Tomas the principal now pleads for mercy for him and Carding; Tonyo the janitor is now an authority figure, and, unlike more soft-focused depictions of poor folk, the change unbalances him. When a Japanese soldier dies, Taniguchi through Tonyo holds the town accountable: the killer must be surrendered, Tonyo declares, or everyone suffers.

Even in this new regime appearances are deceitful. A brief scene reveals that Taniguchi abuses Tonyo the same way Tonyo abuses his neighbors; the former janitor is driven not just by lust for power but by a very real fear of failure. Later Taniguchi himself reveals a hidden sense of compassion: when someone finally confesses to the crime, the lieutenant praises the culprit’s bravery:

“You should be a soldier.”

“I don’t want to kill anyone.”

Taniguchi considers this reply. “That’s very wise of you.”

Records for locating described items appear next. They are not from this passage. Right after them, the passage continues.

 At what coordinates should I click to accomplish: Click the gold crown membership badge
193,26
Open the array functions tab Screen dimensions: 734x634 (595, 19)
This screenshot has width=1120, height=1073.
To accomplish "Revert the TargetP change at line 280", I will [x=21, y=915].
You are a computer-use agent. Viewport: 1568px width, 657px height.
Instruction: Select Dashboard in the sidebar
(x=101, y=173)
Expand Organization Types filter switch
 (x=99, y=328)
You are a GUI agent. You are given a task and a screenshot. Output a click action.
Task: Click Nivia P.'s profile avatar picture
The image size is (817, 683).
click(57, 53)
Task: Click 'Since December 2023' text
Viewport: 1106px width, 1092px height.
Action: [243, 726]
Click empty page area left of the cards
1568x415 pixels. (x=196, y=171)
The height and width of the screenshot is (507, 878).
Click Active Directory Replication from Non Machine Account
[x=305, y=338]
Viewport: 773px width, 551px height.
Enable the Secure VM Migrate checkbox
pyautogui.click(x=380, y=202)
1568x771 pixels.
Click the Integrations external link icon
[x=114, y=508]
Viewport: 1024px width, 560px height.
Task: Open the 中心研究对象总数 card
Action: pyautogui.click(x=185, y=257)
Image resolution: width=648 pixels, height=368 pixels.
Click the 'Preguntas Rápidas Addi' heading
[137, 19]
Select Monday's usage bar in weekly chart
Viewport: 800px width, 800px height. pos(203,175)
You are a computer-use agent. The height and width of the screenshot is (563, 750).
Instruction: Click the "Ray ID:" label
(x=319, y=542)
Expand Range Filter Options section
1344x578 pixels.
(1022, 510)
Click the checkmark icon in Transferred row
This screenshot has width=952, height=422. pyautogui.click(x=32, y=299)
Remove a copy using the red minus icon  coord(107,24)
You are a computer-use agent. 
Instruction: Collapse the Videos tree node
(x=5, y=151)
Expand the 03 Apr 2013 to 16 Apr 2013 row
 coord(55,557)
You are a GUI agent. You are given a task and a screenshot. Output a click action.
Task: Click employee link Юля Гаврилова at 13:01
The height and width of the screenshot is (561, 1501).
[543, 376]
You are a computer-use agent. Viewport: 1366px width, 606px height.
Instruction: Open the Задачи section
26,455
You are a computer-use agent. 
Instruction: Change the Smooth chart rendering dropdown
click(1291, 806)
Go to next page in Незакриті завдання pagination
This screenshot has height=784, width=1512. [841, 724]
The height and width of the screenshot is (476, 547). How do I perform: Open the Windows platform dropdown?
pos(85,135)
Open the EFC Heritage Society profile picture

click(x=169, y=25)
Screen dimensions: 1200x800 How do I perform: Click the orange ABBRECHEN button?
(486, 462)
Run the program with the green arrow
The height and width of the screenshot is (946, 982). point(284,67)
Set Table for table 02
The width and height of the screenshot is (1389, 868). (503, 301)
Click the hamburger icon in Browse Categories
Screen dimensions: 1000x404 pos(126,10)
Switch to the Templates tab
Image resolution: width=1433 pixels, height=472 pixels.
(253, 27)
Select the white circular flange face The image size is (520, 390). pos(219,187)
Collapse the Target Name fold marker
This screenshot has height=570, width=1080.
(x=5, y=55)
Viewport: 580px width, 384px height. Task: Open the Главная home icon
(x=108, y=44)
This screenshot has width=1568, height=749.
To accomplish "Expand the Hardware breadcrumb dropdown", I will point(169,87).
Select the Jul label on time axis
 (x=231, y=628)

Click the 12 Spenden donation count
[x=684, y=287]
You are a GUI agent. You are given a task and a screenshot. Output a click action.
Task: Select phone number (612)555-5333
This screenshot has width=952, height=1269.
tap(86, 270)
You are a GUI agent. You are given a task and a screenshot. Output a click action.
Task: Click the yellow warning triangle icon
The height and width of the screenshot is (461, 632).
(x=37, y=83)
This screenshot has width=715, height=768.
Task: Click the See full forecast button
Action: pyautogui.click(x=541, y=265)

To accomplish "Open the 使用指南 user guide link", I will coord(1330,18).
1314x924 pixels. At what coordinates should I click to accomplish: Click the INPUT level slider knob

The film goes on, weaving a spiraling web of vengeance and betrayal that recalls Vittorio de Sica’s Shoeshine, only with higher stakes than a mere horse. By film’s end, Filipinos are pitted against fellow Filipinos, and the Japanese loom like a Damoclean threat over all.

The cast of adults is excellent; Paolo O’Hara as the swaggering (later craven) Tomas; Marc Abaya as the simple (later volatile) Tonyo; Art Acuña as the rigid (yet somehow appealing) Lt. Taniguchi; Peewee O’Hara as Carding’s tragically foresighted grandmother. The children are less consistent but Nathaniel Britt as Nitoy, Akira Moroshita as Carding, Elijah Canlas as Badong, and Gelo Martinez as Dado all have their standout moments; even the young Isaac Cain Aguirre (who plays Nitoy’s younger brother Benny) is effective just kneeling (and later standing) on a riverbank, weeping.

I mentioned a handful of O’Haras — Jerry is Janice’s father, who adapted an old script by Mario (lowering the children’s ages from 15-16 to 10-12 along the way) and coproduced with daughter (and Janice’s twin sister) Denise. Paolo is Janice’s older brother, almost unrecognizable from the sweet-souled farmer he played in Free Range. Younger brother Heber provides the end credit vocals. Actress Peewee is Janice’s mother.

But accusations of nepotism would be laughable; the O’Haras (like the Redgraves or Barrymores) apparently have creative fire — acting, writing, filmmaking — in their blood, and are comfortable working off against and with each other; who would deny them this accommodation, if the results can be this good?

As for the film’s supposed flaws — I remember talking to a writer about Mario O’Hara’s Sisa, which I thought brilliant; she conceded the imaginative nature of the concept (Jose Rizal in love with his most famous fictional creation) but thought he should have waited for more money. “And then what?” I replied. “Let the screenplay sit on his desk, moldering? He had a chance to do the film for very little (some $60,000 shot in 10 days), and now here it is, a film not a script. Some pictures I enjoy for ‘production values,’ ‘professional acting,’ ‘beautiful cinematography’; others I value for ideas, moments, imagery. Sisa is the second kind, and what it offers renders its flaws largely irrelevant.”

Well, maybe replied only in my head; she’s a good friend. But that’s my response to her complaint, the same response to complaints about Sundalong Kanin: ideas and moments and imagery transcend its many flaws, and I’m glad Janice managed to finish it before she passed on.